課題:
大阪府の緊急事態宣言解除要請についての本文を、一字も変えずに全文書き写してください。

大阪 吉村知事 緊急事態宣言解除要請 あす対策本部会議で検討

緊急事態宣言について、大阪府の吉村知事は、府内の新規の陽性者数が減少傾向にあることなどから、9日、府の対策本部会議を開いて、国に解除の要請を行うかどうか、検討する考えを示しました。

来月7日まで延長された緊急事態宣言について、大阪府は、直近1週間の新規陽性者数が1日平均で300人以下の日が7日間続いた場合か、重症患者用の病床の使用率が60%未満の日が7日間続いた場合、専門家の意見を踏まえたうえで、国に解除を要請するかどうかを判断する方針です。

これについて吉村知事は、8日、記者団に対し「なんとか感染を抑え込もうということで府民や事業者に協力してもらった結果、大きく感染者数が減少している」と述べました。

データ抜粋:
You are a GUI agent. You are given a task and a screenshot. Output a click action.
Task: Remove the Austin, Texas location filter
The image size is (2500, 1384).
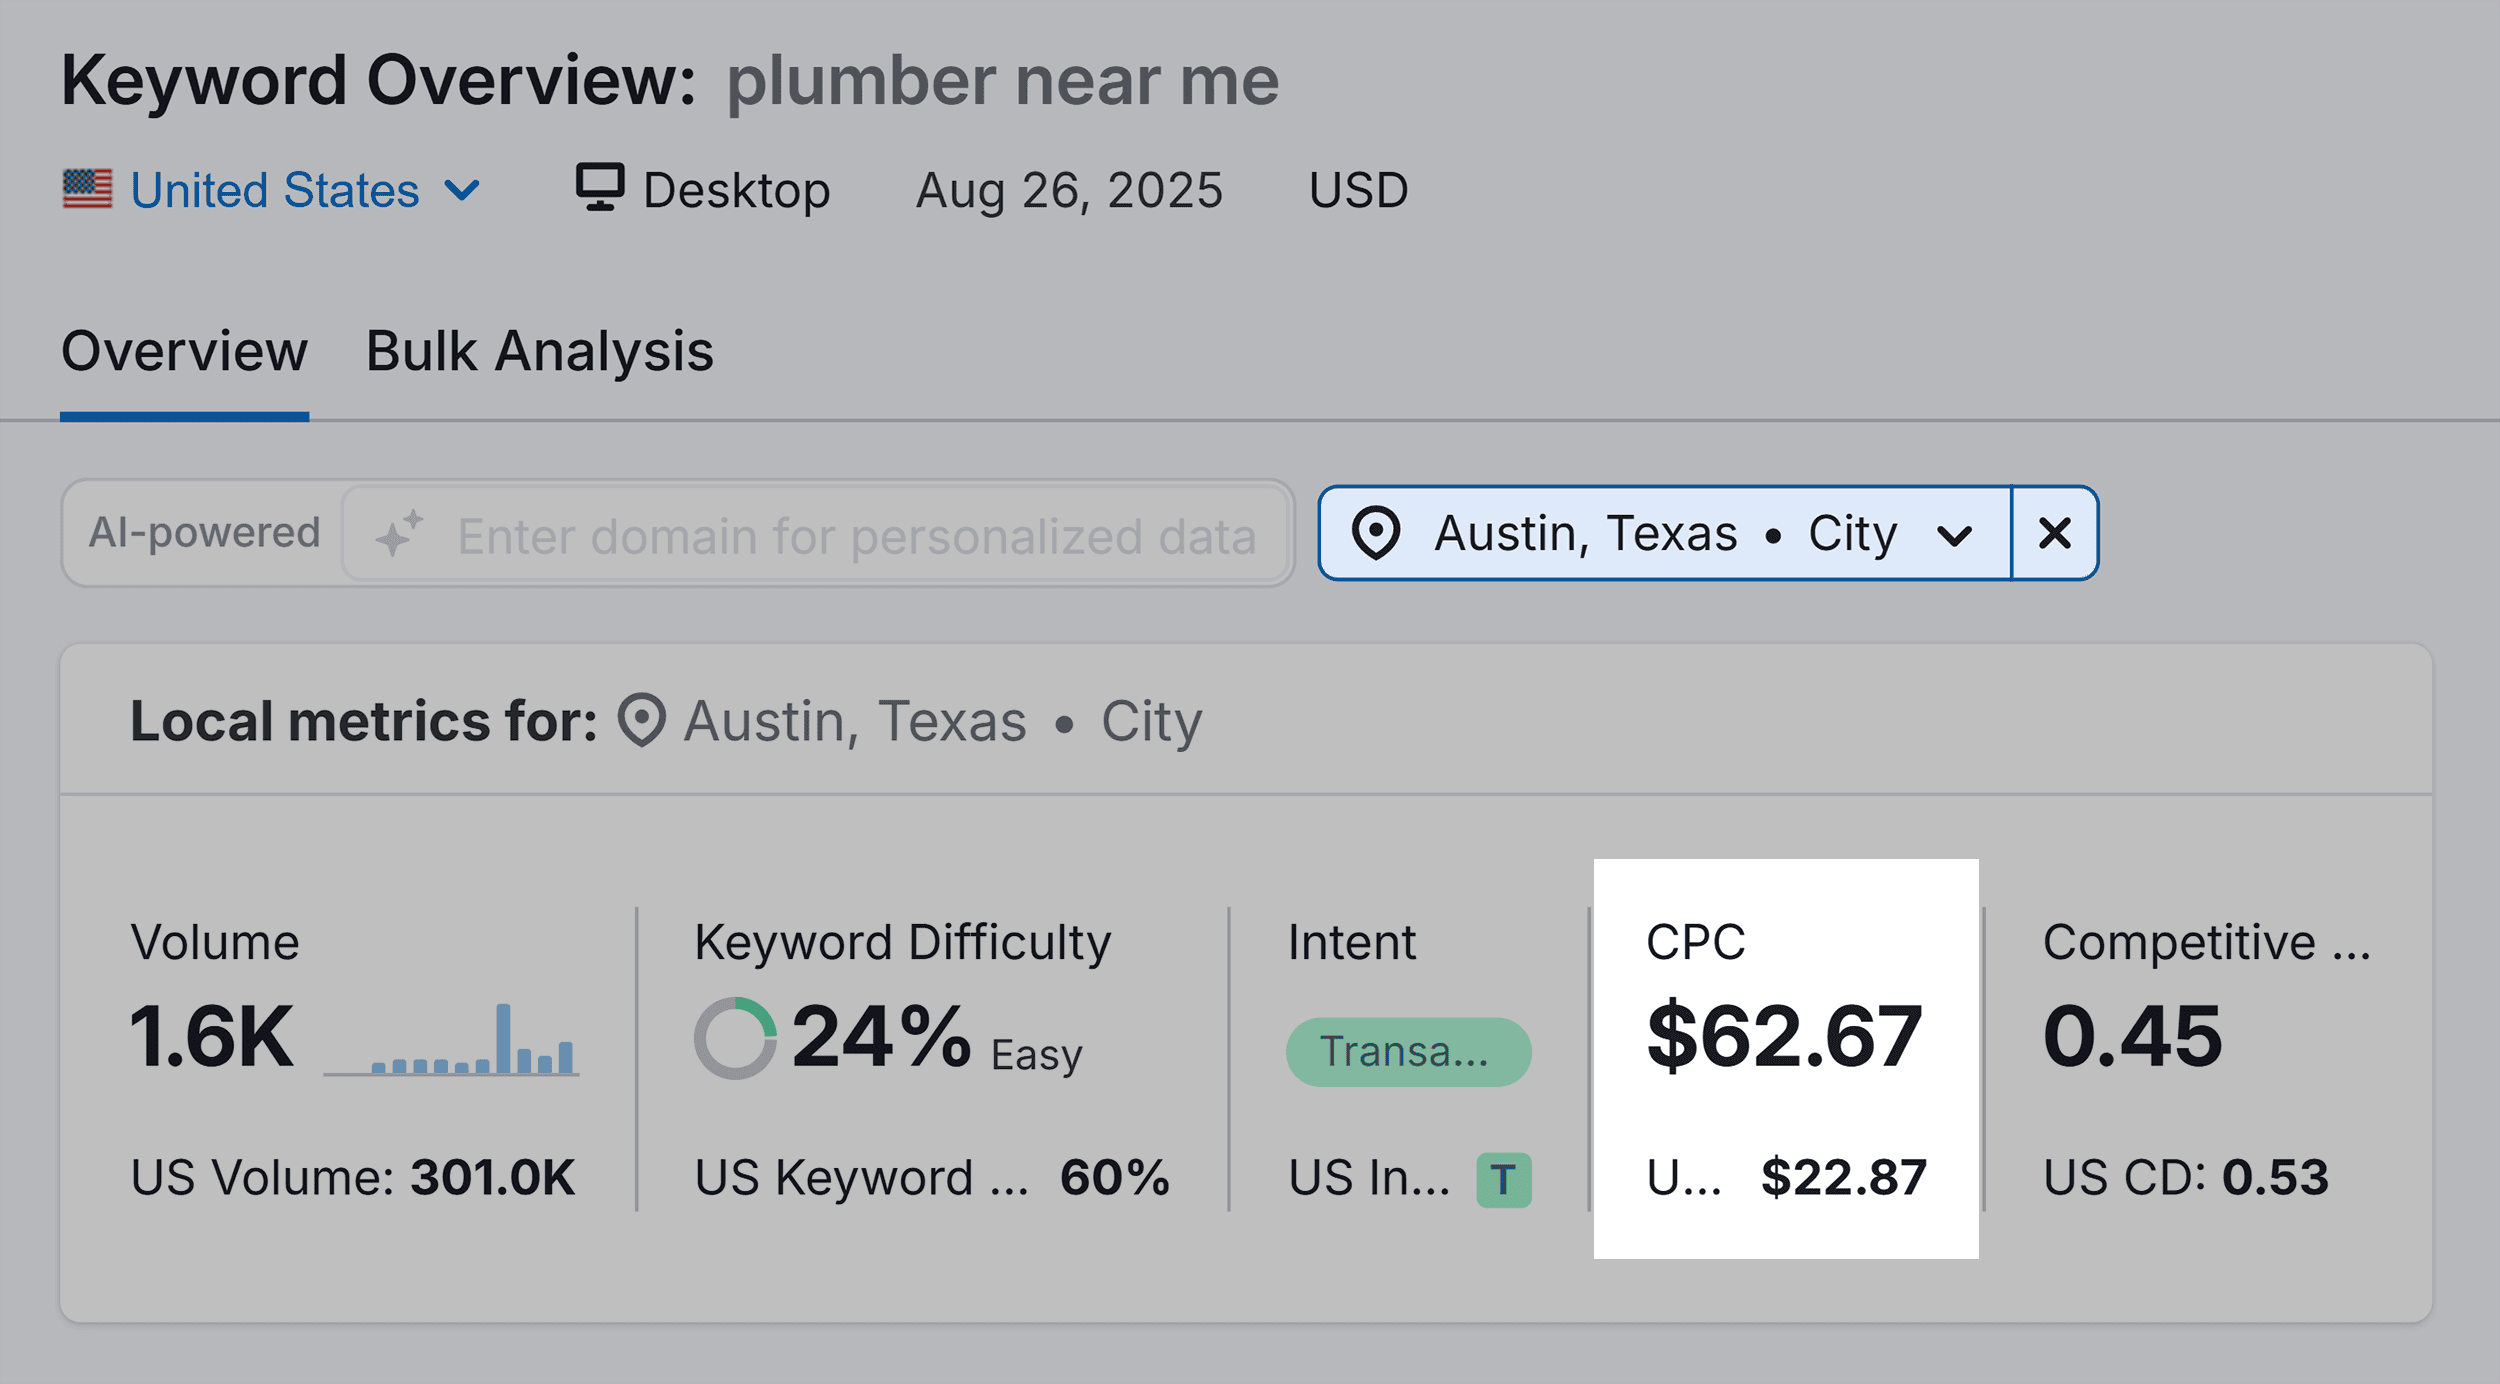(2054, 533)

解答:
大阪 吉村知事 緊急事態宣言解除要請 あす対策本部会議で検討

緊急事態宣言について、大阪府の吉村知事は、府内の新規の陽性者数が減少傾向にあることなどから、9日、府の対策本部会議を開いて、国に解除の要請を行うかどうか、検討する考えを示しました。

来月7日まで延長された緊急事態宣言について、大阪府は、直近1週間の新規陽性者数が1日平均で300人以下の日が7日間続いた場合か、重症患者用の病床の使用率が60%未満の日が7日間続いた場合、専門家の意見を踏まえたうえで、国に解除を要請するかどうかを判断する方針です。

これについて吉村知事は、8日、記者団に対し「なんとか感染を抑え込もうということで府民や事業者に協力してもらった結果、大きく感染者数が減少している」と述べました。